Oltre alla Romagna si trova anche Città di Castello, in Umbria, tra i luoghi dove si fa memoria del Santo. Qui, il priore del convento di Santa Maria delle Grazie raccolse 342 grazie ottenute su invocazione dell'allora Beato Pellegrino. Egli stesso, nel 1702, fu guarito da gravi disturbi urinari e successivamente da una cancrena. Città di Castello ebbe un ruolo di primo piano nel processo di canonizzazione, e quando da Roma giunse la notizia del buon esito del processo (4 dicembre 1724), la città umbra elesse Pellegrino quale suo Protettore. Il culto a Pellegrino ha lasciato testimonianze in numerose città italiane: Siena, Mantova, Pesaro, Venezia. A Bergamo, per esempio, è una tradizione antica, giustificata dallo status di “Protettore speciale” della città lombarda in vista delle frequentissime grazie e portentosi miracoli. Il culto è tutt'ora vivo, spontaneo, popolare; è promosso per gli infermi ma anche per i bambini. A Torino, nella centrale chiesa di San Carlo c'è una cappella, piuttosto frequentata, dedicata al Santo forlivese. Il 14 giugno 1925, inoltre, veniva dedicata una chiesa parrocchiale a Pellegrino nel quartiere di corso Racconigi.
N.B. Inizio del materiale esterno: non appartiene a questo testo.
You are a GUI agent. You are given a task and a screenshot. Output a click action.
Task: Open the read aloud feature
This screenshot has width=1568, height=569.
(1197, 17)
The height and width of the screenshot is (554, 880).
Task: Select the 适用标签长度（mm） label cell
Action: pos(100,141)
Molto viva, almeno fin dal Seicento, è la devozione al Santo in Spagna. Anticamente a Barcellona, nella chiesa della Madonna del Buon Successo, i numerosi pellegrini malati che vi affluivano ricevevano tre ostie. A Vienna, il Santo ha anche oggi numerosi devoti che si raccolgono in una preziosa cappella nella chiesa dei Servi davanti alla quale si inginocchiò anche Papa Paolo VI in visita presso l'imperatore Giuseppe II nel 1782. L'Austria, inoltre, nel 1994 ha emesso un francobollo commemorativo nel 650° anniversario della morte del Santo. Altri luoghi dedicati a Pellegrino sono disseminati nel territorio un tempo facente parte l'Impero Austro-Ungarico. In Francia è presente una “Fraternità di San Pellegrino” fondata da due coniugi i cui tre figli sono morti di tumori e di Aids. Questa fraternità è presente in buona parte del mondo francofono, in Belgio, per esempio, in Canada e altrove. Nei conventi serviti d'Irlanda, una volta al mese si celebra la Messa di San Pellegrino, seguita dalla benedizione impartita con la sua reliquia. In Scozia è vivo, dal 2004, un gruppo che promuove il culto del compatrono di Forlì e i flaconi dell’olio santo di San Pellegrino sono acquistabili a Glasgow, in un apposito negozio. San Pellegrino Laziosi è venerato anche in Brasile, cui è dedicata una Prelazia in Amazzonia e negli Stati Uniti, dove, a Chicago, è presente dal 6 giugno 1993 il Santuario Nazionale di San Pellegrino. In particolare, in Brasile sono sette le parrocchie dedicate a San Pellegrino, anche a Rio de Janeiro e San Paolo, dove le cerimonie liturgiche si tengono sempre il 4 maggio. A Veranopolis c’è un ospedale che si chiama “Sao Peregrino Lazziozi” (con evidente storpiatura del nome). Oruro, in Bolivia, sorge su un altopiano a 3.700 metri sopra il livello del mare: lì, nel santuario della Vergine del Sovacon, uno dei sei altari è dedicato al Santo forlivese. A Manila, nelle Filippine, c'è una numerosa comunità, sorta nei primi anni '80 del Novecento, che si è irradiata anche nelle periferie più povere, dove è stata fondata, nel 1985, la parrocchia di San Pellegrino Laziosi. I serviti oggi presenti a Forlì sono originari di quei luoghi.